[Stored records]
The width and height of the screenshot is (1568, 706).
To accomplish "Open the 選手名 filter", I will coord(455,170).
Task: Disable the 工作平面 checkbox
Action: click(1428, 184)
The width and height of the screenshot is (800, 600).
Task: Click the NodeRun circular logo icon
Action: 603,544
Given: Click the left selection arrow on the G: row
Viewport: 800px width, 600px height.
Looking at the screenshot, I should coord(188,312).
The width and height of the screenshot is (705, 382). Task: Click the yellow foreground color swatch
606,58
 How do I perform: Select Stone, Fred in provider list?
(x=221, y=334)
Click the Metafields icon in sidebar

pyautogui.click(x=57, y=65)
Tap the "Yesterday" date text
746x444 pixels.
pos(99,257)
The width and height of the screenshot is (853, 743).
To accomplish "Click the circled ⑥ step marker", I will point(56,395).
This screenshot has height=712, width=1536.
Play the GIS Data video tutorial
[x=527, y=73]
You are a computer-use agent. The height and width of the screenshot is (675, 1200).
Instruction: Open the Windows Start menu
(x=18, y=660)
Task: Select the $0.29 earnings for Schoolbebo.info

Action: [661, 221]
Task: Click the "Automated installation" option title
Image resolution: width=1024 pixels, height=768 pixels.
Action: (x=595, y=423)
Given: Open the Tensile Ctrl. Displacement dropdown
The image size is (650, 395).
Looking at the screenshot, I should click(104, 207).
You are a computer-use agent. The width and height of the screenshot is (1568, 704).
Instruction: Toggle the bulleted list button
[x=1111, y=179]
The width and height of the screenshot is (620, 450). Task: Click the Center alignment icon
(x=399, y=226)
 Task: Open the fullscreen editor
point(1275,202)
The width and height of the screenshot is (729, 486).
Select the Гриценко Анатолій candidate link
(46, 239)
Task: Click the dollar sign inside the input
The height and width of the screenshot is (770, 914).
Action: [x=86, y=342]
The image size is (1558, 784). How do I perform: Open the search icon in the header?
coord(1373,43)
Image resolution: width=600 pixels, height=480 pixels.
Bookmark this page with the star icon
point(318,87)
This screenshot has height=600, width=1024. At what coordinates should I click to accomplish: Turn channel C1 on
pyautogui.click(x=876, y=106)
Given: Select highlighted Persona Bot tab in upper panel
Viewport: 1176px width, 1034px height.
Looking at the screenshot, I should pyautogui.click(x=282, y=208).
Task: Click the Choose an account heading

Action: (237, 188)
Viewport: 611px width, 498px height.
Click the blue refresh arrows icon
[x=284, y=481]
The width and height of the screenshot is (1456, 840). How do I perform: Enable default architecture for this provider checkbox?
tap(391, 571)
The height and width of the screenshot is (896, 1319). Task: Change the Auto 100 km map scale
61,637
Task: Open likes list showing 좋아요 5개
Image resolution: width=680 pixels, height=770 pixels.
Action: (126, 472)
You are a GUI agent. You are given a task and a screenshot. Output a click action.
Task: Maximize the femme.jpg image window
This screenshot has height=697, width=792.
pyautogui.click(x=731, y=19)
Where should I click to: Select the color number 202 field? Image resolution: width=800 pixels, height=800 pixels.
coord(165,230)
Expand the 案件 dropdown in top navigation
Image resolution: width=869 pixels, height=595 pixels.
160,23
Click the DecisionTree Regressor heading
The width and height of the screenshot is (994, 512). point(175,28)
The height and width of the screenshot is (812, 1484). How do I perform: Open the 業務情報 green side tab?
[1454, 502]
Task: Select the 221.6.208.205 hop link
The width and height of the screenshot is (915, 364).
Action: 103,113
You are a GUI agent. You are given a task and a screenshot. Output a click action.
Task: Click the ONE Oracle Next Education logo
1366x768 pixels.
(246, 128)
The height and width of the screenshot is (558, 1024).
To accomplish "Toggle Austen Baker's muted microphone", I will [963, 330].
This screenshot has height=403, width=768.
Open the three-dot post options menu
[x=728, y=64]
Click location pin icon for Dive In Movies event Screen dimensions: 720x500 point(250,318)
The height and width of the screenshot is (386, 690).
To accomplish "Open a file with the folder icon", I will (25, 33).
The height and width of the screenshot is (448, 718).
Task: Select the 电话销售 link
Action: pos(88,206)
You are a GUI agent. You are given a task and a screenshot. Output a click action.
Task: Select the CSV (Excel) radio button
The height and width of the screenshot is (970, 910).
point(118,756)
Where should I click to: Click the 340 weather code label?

▸ **Work instructions**
Recopy all of the records verbatim.

▸ **The completed task**
The width and height of the screenshot is (1568, 706).
To accomplish "Open the 選手名 filter", I will coord(455,170).
Task: Disable the 工作平面 checkbox
Action: click(1428, 184)
The width and height of the screenshot is (800, 600).
Task: Click the NodeRun circular logo icon
Action: 603,544
Given: Click the left selection arrow on the G: row
Viewport: 800px width, 600px height.
Looking at the screenshot, I should coord(188,312).
The width and height of the screenshot is (705, 382). Task: Click the yellow foreground color swatch
606,58
 How do I perform: Select Stone, Fred in provider list?
(x=221, y=334)
Click the Metafields icon in sidebar

pyautogui.click(x=57, y=65)
Tap the "Yesterday" date text
746x444 pixels.
pos(99,257)
The width and height of the screenshot is (853, 743).
To accomplish "Click the circled ⑥ step marker", I will point(56,395).
This screenshot has height=712, width=1536.
Play the GIS Data video tutorial
[x=527, y=73]
You are a computer-use agent. The height and width of the screenshot is (675, 1200).
Instruction: Open the Windows Start menu
(x=18, y=660)
Task: Select the $0.29 earnings for Schoolbebo.info

Action: [661, 221]
Task: Click the "Automated installation" option title
Image resolution: width=1024 pixels, height=768 pixels.
Action: (x=595, y=423)
Given: Open the Tensile Ctrl. Displacement dropdown
The image size is (650, 395).
Looking at the screenshot, I should click(104, 207).
You are a computer-use agent. The width and height of the screenshot is (1568, 704).
Instruction: Toggle the bulleted list button
[x=1111, y=179]
The width and height of the screenshot is (620, 450). Task: Click the Center alignment icon
(x=399, y=226)
 Task: Open the fullscreen editor
point(1275,202)
The width and height of the screenshot is (729, 486).
Select the Гриценко Анатолій candidate link
(46, 239)
Task: Click the dollar sign inside the input
The height and width of the screenshot is (770, 914).
Action: [x=86, y=342]
The image size is (1558, 784). How do I perform: Open the search icon in the header?
coord(1373,43)
Image resolution: width=600 pixels, height=480 pixels.
Bookmark this page with the star icon
point(318,87)
This screenshot has height=600, width=1024. At what coordinates should I click to accomplish: Turn channel C1 on
pyautogui.click(x=876, y=106)
Given: Select highlighted Persona Bot tab in upper panel
Viewport: 1176px width, 1034px height.
Looking at the screenshot, I should pyautogui.click(x=282, y=208).
Task: Click the Choose an account heading

Action: (237, 188)
Viewport: 611px width, 498px height.
Click the blue refresh arrows icon
[x=284, y=481]
The width and height of the screenshot is (1456, 840). How do I perform: Enable default architecture for this provider checkbox?
tap(391, 571)
The height and width of the screenshot is (896, 1319). Task: Change the Auto 100 km map scale
61,637
Task: Open likes list showing 좋아요 5개
Image resolution: width=680 pixels, height=770 pixels.
Action: (126, 472)
You are a GUI agent. You are given a task and a screenshot. Output a click action.
Task: Maximize the femme.jpg image window
This screenshot has height=697, width=792.
pyautogui.click(x=731, y=19)
Where should I click to: Select the color number 202 field? Image resolution: width=800 pixels, height=800 pixels.
coord(165,230)
Expand the 案件 dropdown in top navigation
Image resolution: width=869 pixels, height=595 pixels.
160,23
Click the DecisionTree Regressor heading
The width and height of the screenshot is (994, 512). point(175,28)
The height and width of the screenshot is (812, 1484). How do I perform: Open the 業務情報 green side tab?
[1454, 502]
Task: Select the 221.6.208.205 hop link
The width and height of the screenshot is (915, 364).
Action: 103,113
You are a GUI agent. You are given a task and a screenshot. Output a click action.
Task: Click the ONE Oracle Next Education logo
1366x768 pixels.
(246, 128)
The height and width of the screenshot is (558, 1024).
To accomplish "Toggle Austen Baker's muted microphone", I will [963, 330].
This screenshot has height=403, width=768.
Open the three-dot post options menu
[x=728, y=64]
Click location pin icon for Dive In Movies event Screen dimensions: 720x500 point(250,318)
The height and width of the screenshot is (386, 690).
To accomplish "Open a file with the folder icon", I will (25, 33).
The height and width of the screenshot is (448, 718).
Task: Select the 电话销售 link
Action: pos(88,206)
You are a GUI agent. You are given a task and a screenshot. Output a click action.
Task: Select the CSV (Excel) radio button
The height and width of the screenshot is (970, 910).
point(118,756)
Where should I click to: Click the 340 weather code label?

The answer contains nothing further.